Pretty much like this


Low and slow. I love my Weber’s, smokers, grilling etc. low and slow is the key! Anyone interested can check out the stockpot kitchen/ pit crew bbq on Facebook/instagram. Bros resteraunt, but I’ve learnt everything I know off him


I’ve never smoked in a gas pizza cooker.

You could invest in a small device ‘amazensmoker’ I think they are called, google will help. Fill with pellets and get some smoke going in your pizza oven. You can test it out with a small envelope made of foil, which is easy.

The meat will only take on so much smoke, so 0-3 hours of smoke is probably max you need, and the oven can do the rest, assuming it can stay at a low consistent temp.

I’ve found Pellets are easiest to use for this method as they light easy, stay smoky, and deliver quite a bit of smoke.

Then again, it’s gas, so not sure how that will work. Don’t think you’ll ever get the real deal unless you use a conventional Weber type bbq or a smoker. But I do smoke fish in my gas Weber Q, which is awesome.


Is it a cold smoker? That’s what use and any container will work.


So, it was only a matter of time…the quantity of beer was inversely proportional to the quality of the cook up.

My pit man needs a refresher course on how to tend the pit.


Did a brisket yesterday on my gas grill. Just made smoke packets with wood chips wrapped in foil and placed directly on burner. Worked a treat.


Got a smoker for Xmas, keen to get it fired up. Will probably have a crack at a brisket this week.

I’ve done brisket in the oven, but never in a smoker. Any tips/smoke suggestions from those in the know would be most appreciated.


Best tips. Have fun with it for starters. Allow for lots of time. Get some beers going.

Get a great meat thermometer. I have one which is from Weber, I think it’s an igrill, which cost about $150. I know it’s a lot, but worth it.

Aaron Franklin tells you how to do it in these videos.

This site also has a lot of info on the science of smoking.

Don’t freak out at the ‘stall’ just ride it through until it’s done.

Don’t open the smoker unless you absolutely need to.


Franklin BBQ was amazing. Wish I could get back to Austin to get some more brisket. Totally worth the wait in line.


Also, what smoker did you get?


Summer really is the best BBQ and salad weather.


Thanks gang, spent a fair chunk of my shift last night watching vids and trying to learn some stuff. Seems the consensus is to just get in there and have a bash and find out what works and what doesn’t.

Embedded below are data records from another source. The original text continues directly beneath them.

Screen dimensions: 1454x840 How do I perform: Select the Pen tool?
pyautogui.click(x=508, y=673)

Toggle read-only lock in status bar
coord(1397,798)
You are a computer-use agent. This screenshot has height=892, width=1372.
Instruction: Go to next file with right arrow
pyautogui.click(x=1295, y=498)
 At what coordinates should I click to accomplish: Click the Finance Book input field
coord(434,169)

@tinhillterror it’s a jumbuck charcoal grill with offset smoker. Reviews on it seems pretty good. Just need to put the thing together now… :roll_eyes:


Get Bloodstained_Devils to help. He likes assembling things.

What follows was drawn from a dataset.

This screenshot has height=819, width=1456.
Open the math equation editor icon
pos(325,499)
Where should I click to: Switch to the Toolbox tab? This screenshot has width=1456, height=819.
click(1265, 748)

It actually wasn’t too bad for a flat pack.


What is this ‘salad’ you speak of, what animal does it come from?


Lol sounds like it is some type of weird weather pressure system to me.


I made Ajiaco with a pack of frozen criolla potatoes.
Turned out as good as the Ajioca I had in Bogotá.

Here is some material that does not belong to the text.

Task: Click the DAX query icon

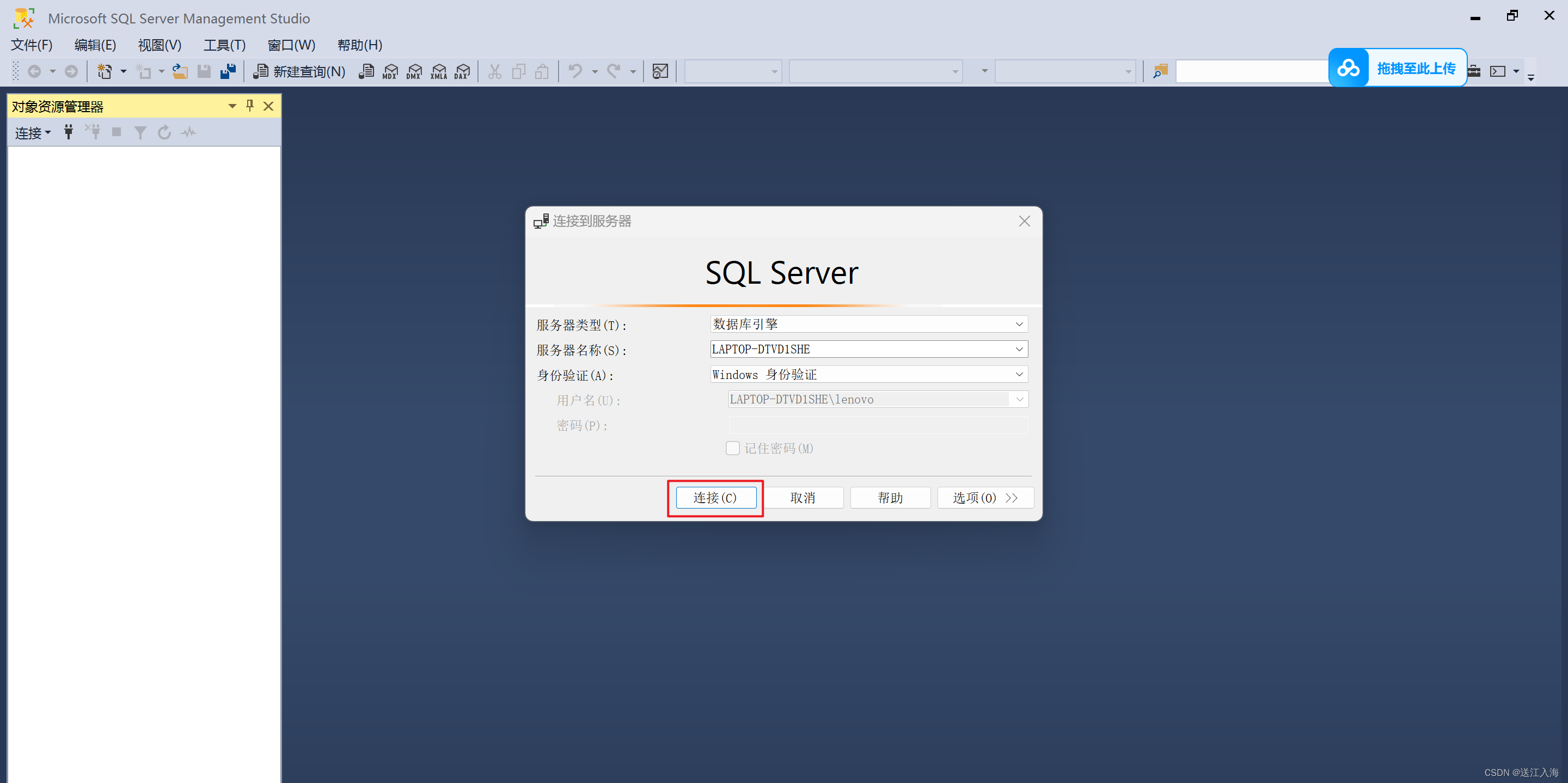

You have too use criolla IMO. I wouldn’t use the tinned or jarred spuds.

Got em from a Latin grocery store.

If you really want fresh spuds maybe try contacting green harvest.

They know a lot about spuds and can maybe recommend a substitute. Maybe the ‘pink eye’ spud from tassie?


When your trying to lose weight, salad becomes your friend.


I was trying to get criolla a couple of years back. Where did you get them, by the way? Caca Iberica, or the one out in Deer Park (used to be La Morenita in Sunshine)?